RECORDS TO USE:
----
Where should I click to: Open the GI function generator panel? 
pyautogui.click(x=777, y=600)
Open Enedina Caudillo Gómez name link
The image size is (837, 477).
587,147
----
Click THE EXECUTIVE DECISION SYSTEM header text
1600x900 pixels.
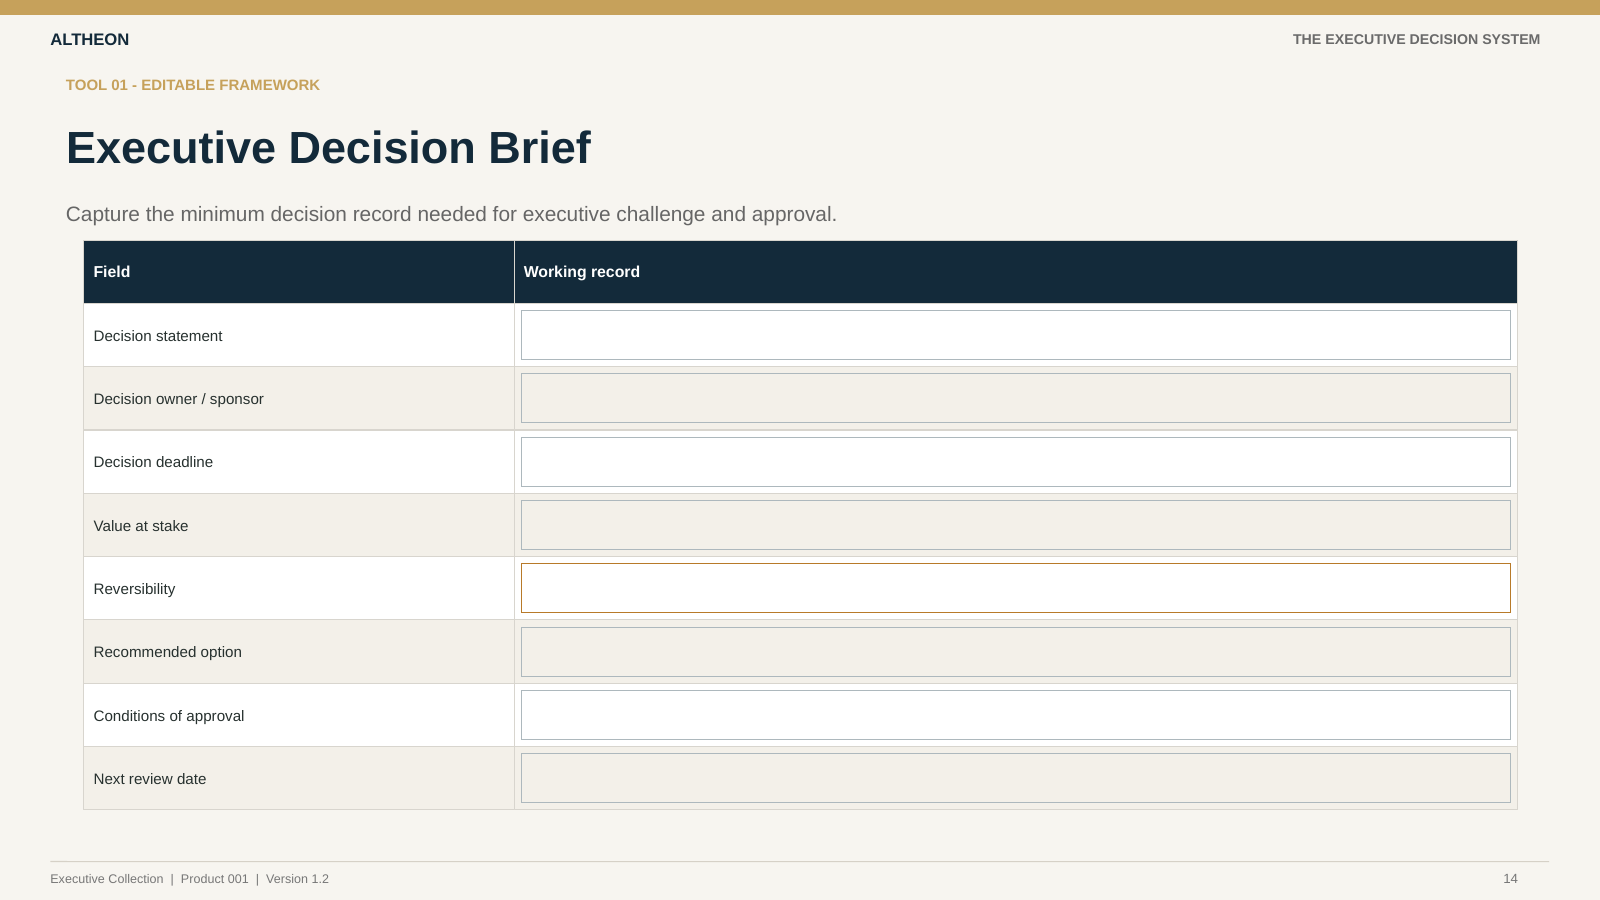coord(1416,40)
----
GOAL:
Copy out verbatim the lines between the one holding "Click THE EXECUTIVE" and the one holding "coord(1416,40)", inclusive, and omit any pictures from your answer.

ANSWER FOR THIS EXERCISE:
Click THE EXECUTIVE DECISION SYSTEM header text
1600x900 pixels.
coord(1416,40)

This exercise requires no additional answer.